Panamá es una de esas ciudades que hacen sentir a uno muy pequeño. Sus enormes rascacielos, que se multiplican por decenas, apenas me dejan ver, desde donde me encuentro, el océano Pacífico. Sus formas y tamaños son diversos, pero tienen algo en común: reflejan una modernidad vertiginosa que contrasta con la geografía tropical del país. Se dice que muchos de estos edificios están vacíos y que sólo sirvieron para lavar dinero de origen ilícito. No puedo comprobarlo, pero sí es cierto que su presencia da a la ciudad un perfil distinto a cualquier otra capital latinoamericana que haya visitado.

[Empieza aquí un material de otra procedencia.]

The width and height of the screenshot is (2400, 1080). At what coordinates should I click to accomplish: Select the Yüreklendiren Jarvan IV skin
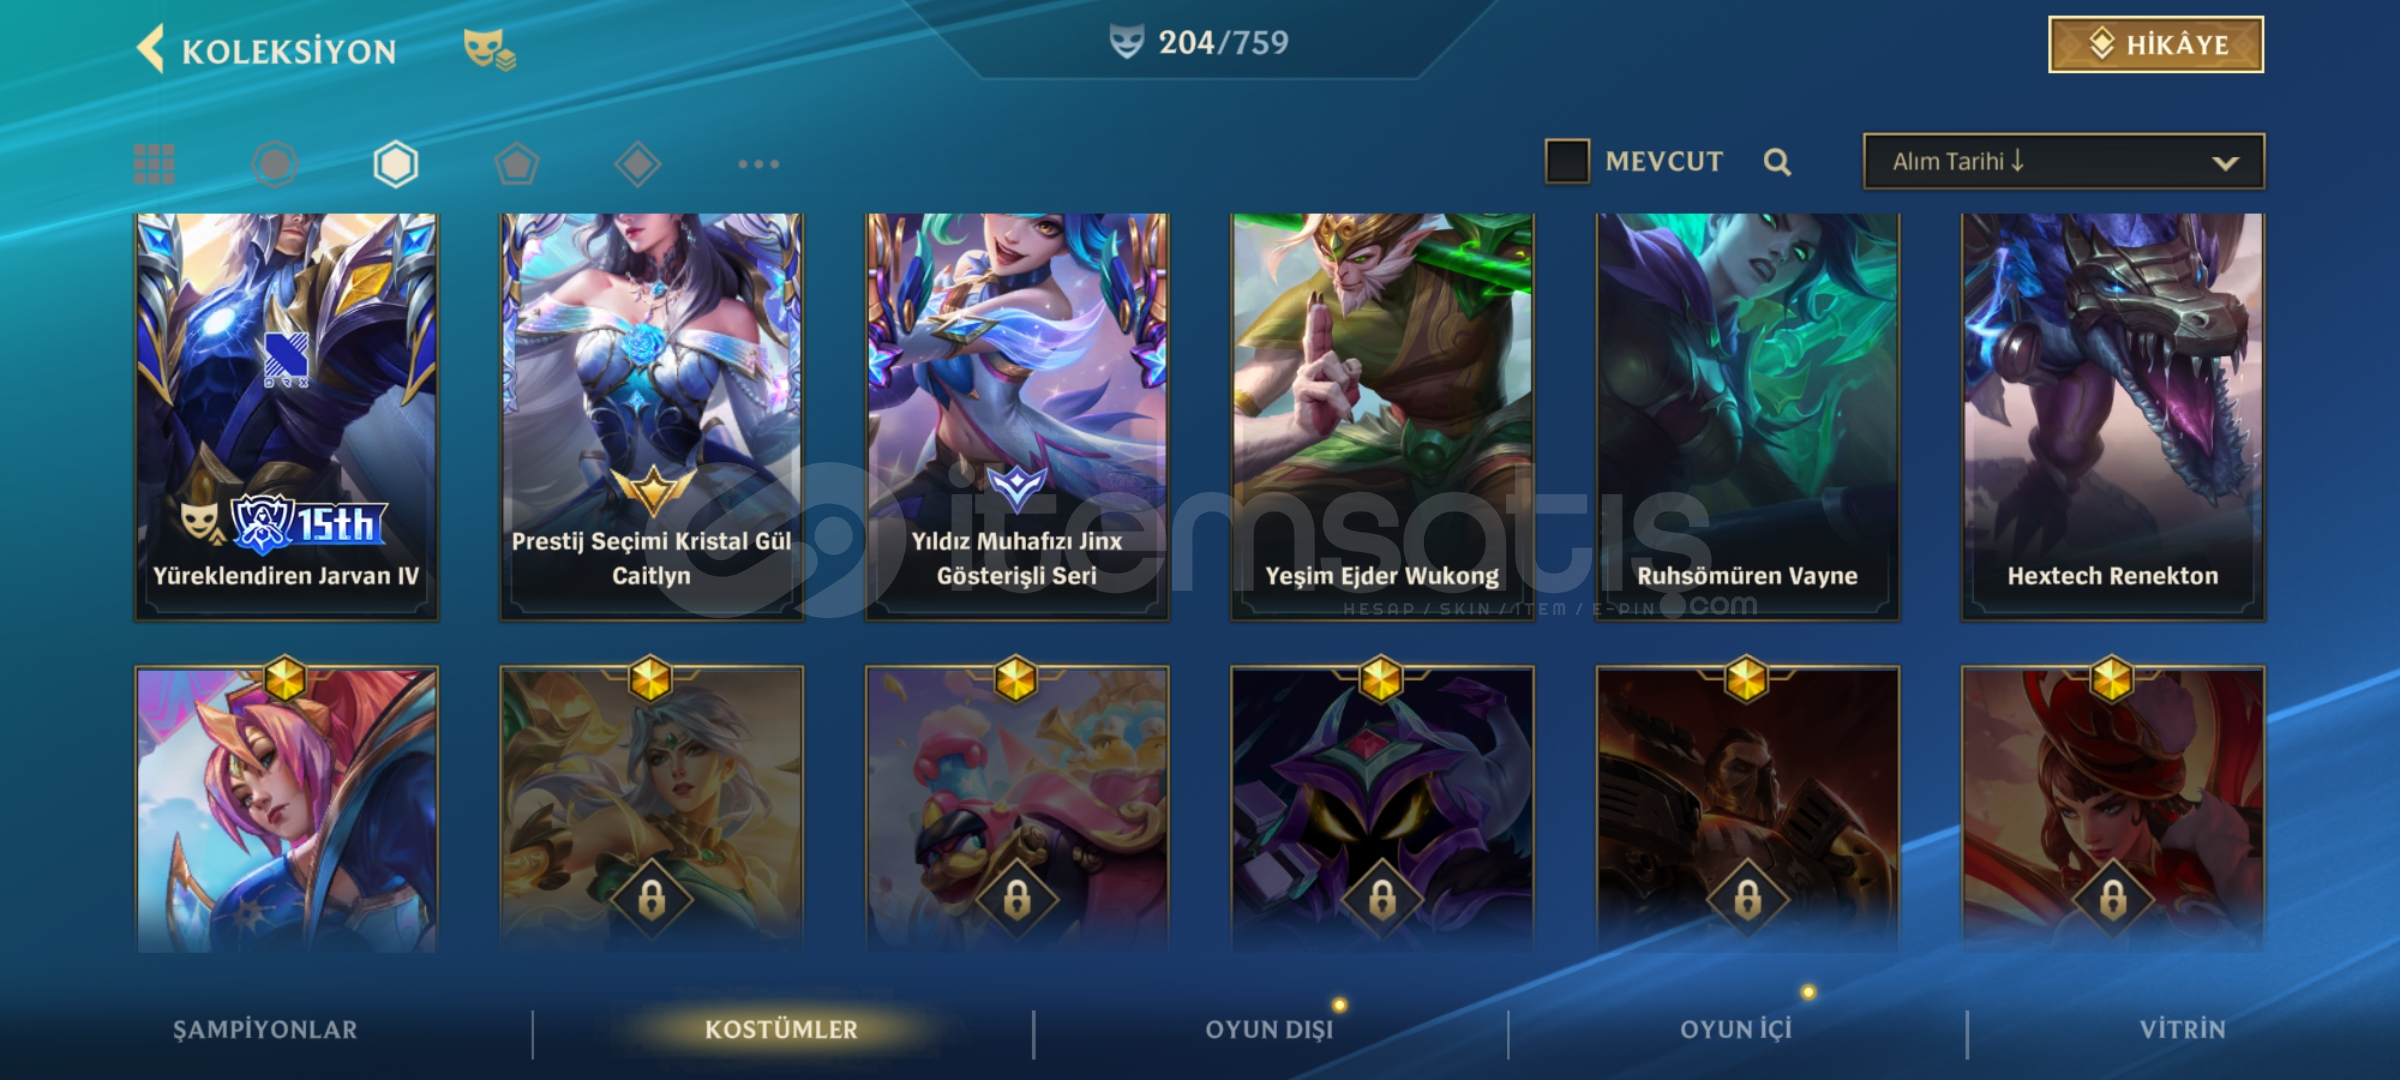[x=286, y=417]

Pese a ello, Panamá sigue siendo una ciudad tropical y eso se nota en la constante disputa entre la infraestructura urbana y la exuberante naturaleza que no se detiene. Los árboles crecen entre los edificios, las raíces rompen las aceras y las enredaderas trepan por los muros de concreto. Aves, reptiles e insectos siguen habitando estos espacios, resistiendo nuestra ocupación. Es evidente que la presencia humana impacta a otras especies, pero ver cómo la vegetación crece en cualquier rincón nos recuerda que la naturaleza nunca se rinde.
Como ocurre en todas las ciudades del mundo, Panamá es un campo de batalla en la guerra que iniciamos hace milenios: la lucha por imponer nuestra voluntad sobre la naturaleza. Creemos que podemos domesticarla, dominarla, moldearla a nuestra conveniencia. Pero nos equivocamos. Al final, ella siempre vencerá.